How to complete this task: Starting at the line that holds "Social Pass (869, 2173)" and stopping at the line that holds "No (1520) (36, 628)", restate the records below word for word, with both of those lines included.
☆ ☆ ☆
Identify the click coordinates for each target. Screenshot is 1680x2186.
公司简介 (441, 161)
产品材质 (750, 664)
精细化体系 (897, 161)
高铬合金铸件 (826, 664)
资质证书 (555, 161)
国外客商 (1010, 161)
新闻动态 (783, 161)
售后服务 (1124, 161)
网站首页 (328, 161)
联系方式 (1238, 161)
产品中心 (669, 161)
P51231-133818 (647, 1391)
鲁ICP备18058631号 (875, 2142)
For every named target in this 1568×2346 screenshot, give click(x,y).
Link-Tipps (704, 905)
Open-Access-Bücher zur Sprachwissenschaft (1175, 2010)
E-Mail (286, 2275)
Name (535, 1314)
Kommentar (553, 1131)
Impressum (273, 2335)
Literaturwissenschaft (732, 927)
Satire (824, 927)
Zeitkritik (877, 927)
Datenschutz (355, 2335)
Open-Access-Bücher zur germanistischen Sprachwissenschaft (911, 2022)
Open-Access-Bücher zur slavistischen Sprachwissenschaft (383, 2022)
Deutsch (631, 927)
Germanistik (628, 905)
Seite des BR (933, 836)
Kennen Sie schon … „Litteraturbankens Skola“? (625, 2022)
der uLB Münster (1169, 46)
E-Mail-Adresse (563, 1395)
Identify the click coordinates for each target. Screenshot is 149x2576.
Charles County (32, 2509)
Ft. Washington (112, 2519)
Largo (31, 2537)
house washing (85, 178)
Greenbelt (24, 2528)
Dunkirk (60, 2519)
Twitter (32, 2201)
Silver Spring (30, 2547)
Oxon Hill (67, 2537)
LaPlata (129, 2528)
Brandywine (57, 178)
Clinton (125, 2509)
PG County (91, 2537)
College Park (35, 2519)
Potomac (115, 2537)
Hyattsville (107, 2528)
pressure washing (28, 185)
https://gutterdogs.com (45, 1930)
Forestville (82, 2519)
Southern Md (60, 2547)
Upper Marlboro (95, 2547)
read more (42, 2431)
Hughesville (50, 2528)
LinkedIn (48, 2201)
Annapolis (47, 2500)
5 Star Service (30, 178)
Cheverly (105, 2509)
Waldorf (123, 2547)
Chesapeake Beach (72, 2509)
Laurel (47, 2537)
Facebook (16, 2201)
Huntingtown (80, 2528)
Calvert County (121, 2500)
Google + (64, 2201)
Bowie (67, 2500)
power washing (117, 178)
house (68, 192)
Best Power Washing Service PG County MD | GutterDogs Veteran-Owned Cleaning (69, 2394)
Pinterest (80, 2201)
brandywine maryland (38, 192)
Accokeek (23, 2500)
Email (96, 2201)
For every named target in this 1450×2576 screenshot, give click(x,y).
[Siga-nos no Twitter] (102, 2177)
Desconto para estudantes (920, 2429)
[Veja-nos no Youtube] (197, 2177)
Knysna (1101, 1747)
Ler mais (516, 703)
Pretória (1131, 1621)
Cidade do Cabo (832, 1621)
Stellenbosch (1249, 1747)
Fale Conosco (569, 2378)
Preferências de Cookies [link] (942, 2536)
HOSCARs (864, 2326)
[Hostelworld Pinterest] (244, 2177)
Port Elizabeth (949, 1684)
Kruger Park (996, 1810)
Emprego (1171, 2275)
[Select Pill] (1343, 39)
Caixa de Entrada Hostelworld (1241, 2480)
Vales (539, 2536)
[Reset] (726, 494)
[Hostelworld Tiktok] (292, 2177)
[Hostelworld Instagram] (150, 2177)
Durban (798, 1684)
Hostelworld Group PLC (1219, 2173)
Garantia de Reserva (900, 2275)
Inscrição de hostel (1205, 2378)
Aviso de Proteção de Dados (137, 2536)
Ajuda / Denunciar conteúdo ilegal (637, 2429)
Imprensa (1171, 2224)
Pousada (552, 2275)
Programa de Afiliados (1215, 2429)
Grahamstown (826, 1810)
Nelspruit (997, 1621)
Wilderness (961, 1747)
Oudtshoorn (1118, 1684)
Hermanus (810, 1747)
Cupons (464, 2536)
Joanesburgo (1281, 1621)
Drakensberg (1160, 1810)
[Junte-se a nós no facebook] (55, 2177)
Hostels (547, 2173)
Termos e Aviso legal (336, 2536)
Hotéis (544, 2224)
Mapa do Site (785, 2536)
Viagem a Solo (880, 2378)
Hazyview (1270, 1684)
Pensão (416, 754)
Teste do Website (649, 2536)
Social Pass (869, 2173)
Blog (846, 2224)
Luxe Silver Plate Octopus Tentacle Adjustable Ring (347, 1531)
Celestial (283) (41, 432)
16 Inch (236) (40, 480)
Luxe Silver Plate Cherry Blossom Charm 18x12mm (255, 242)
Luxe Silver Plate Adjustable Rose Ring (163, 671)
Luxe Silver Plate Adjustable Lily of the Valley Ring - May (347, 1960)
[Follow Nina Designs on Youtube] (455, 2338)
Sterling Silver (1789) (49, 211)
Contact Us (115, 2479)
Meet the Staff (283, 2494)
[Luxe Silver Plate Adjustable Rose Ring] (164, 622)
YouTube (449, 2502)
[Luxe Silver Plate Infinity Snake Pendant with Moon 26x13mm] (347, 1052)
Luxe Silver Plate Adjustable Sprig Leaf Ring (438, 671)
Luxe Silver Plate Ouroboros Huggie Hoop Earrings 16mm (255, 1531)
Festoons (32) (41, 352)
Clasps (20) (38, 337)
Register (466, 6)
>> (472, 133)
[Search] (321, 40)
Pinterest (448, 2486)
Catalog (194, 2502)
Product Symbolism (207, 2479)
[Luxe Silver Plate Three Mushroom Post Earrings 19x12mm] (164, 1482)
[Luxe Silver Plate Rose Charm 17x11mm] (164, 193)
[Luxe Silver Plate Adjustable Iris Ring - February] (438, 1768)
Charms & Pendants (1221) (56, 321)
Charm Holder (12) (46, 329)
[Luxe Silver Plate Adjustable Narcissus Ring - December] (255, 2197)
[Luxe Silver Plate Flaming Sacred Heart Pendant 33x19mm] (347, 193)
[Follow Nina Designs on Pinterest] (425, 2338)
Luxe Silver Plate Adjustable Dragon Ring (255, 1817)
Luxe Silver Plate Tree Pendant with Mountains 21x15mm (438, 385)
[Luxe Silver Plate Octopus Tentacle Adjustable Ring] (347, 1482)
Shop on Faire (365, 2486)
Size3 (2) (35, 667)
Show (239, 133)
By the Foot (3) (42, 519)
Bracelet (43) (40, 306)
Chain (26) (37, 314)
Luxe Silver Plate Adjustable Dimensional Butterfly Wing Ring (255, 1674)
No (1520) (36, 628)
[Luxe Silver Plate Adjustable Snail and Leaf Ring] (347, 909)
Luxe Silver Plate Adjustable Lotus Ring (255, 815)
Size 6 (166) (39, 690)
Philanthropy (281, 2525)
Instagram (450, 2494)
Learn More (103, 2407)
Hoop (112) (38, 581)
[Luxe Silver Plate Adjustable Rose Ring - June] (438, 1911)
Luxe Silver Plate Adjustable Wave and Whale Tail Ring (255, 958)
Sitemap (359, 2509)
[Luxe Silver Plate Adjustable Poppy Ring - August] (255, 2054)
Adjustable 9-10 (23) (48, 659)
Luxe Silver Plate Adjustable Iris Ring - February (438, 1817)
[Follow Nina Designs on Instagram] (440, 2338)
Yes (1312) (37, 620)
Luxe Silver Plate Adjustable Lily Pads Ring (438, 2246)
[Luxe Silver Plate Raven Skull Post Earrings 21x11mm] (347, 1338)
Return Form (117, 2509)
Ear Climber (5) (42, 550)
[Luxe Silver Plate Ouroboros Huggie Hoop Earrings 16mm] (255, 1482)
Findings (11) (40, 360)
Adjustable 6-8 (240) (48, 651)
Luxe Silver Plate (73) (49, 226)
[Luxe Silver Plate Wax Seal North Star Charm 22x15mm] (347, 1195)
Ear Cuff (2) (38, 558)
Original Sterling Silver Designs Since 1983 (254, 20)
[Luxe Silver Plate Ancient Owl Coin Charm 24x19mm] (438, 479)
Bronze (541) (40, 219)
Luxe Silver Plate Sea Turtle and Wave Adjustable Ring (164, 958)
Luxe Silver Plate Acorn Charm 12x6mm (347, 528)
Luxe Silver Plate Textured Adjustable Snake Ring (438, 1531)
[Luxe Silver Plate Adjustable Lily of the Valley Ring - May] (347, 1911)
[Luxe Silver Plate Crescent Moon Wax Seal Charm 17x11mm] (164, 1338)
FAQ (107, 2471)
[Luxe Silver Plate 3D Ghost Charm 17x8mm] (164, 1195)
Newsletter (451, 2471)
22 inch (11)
☆ ☆ ☆
Answer space:
Social Pass (869, 2173)
Blog (846, 2224)
Luxe Silver Plate Octopus Tentacle Adjustable Ring (347, 1531)
Celestial (283) (41, 432)
16 Inch (236) (40, 480)
Luxe Silver Plate Cherry Blossom Charm 18x12mm (255, 242)
Luxe Silver Plate Adjustable Rose Ring (163, 671)
Luxe Silver Plate Adjustable Lily of the Valley Ring - May (347, 1960)
[Follow Nina Designs on Youtube] (455, 2338)
Sterling Silver (1789) (49, 211)
Contact Us (115, 2479)
Meet the Staff (283, 2494)
[Luxe Silver Plate Adjustable Rose Ring] (164, 622)
YouTube (449, 2502)
[Luxe Silver Plate Infinity Snake Pendant with Moon 26x13mm] (347, 1052)
Luxe Silver Plate Adjustable Sprig Leaf Ring (438, 671)
Luxe Silver Plate Ouroboros Huggie Hoop Earrings 16mm (255, 1531)
Festoons (32) (41, 352)
Clasps (20) (38, 337)
Register (466, 6)
>> (472, 133)
[Search] (321, 40)
Pinterest (448, 2486)
Catalog (194, 2502)
Product Symbolism (207, 2479)
[Luxe Silver Plate Three Mushroom Post Earrings 19x12mm] (164, 1482)
[Luxe Silver Plate Rose Charm 17x11mm] (164, 193)
[Luxe Silver Plate Adjustable Iris Ring - February] (438, 1768)
Charms & Pendants (1221) (56, 321)
Charm Holder (12) (46, 329)
[Luxe Silver Plate Adjustable Narcissus Ring - December] (255, 2197)
[Luxe Silver Plate Flaming Sacred Heart Pendant 33x19mm] (347, 193)
[Follow Nina Designs on Pinterest] (425, 2338)
Luxe Silver Plate Adjustable Dragon Ring (255, 1817)
Luxe Silver Plate Tree Pendant with Mountains 21x15mm (438, 385)
[Luxe Silver Plate Octopus Tentacle Adjustable Ring] (347, 1482)
Shop on Faire (365, 2486)
Size3 (2) (35, 667)
Show (239, 133)
By the Foot (3) (42, 519)
Bracelet (43) (40, 306)
Chain (26) (37, 314)
Luxe Silver Plate Adjustable Dimensional Butterfly Wing Ring (255, 1674)
No (1520) (36, 628)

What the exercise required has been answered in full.